Some media reports claim that this is some kind of new "death tax". It is nothing of the sort. This has been the rule since July 1994.
Under current rules non-dependants could elect to take the death benefit as a pension.
This potentially produces a tax benefit, but most non-dependants like to take most of these benefits as lump sums so they can repay debt or school fees.
If the benefit is taken as a lump sum then current rules tax the non-dependant at 16.5 per cent up to the deceased's pension reasonable benefit limit. Beyond that 46.5 per cent tax applies.
How do we calculate the tax-free and taxable components for pensions being paid before July?
There are different rules depending on age. If the pensioner is under 60 on July 1, then the current arrangements will remain in place until the pension is partially or fully commuted or the member turns 60 or dies.
At this point the eight components of the pension will be determined and then moved into the new taxable and tax-free components. The percentage of tax-free will stay with the benefit forever.
Now is someone under 60 better off staying with the current tax system, or moving to the new one? It is very hard to provide any hard and fast rules, as there are so many variables and complex calculations must be done.

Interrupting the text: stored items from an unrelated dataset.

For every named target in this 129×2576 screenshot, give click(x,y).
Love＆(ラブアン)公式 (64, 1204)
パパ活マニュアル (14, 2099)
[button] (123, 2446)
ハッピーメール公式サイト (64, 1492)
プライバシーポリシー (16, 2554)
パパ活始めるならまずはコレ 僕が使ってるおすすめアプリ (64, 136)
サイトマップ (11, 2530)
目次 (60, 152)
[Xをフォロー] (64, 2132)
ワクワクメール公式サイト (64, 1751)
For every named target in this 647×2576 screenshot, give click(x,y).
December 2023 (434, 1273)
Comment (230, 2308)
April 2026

If the pensioner is aged at least 60 on July 1, then they will automatically move to new components with effect from that date.
It is very important to realise that with pensions, the undeducted purchase price reduces with each pension payment. Also the post-June '83 service period continues to grow, which means the pre-July '83 component will always be getting smaller.
Finally, it appears that social security benefits, such as the aged pension, will continue to be assessed using the current rules based around life expectancy.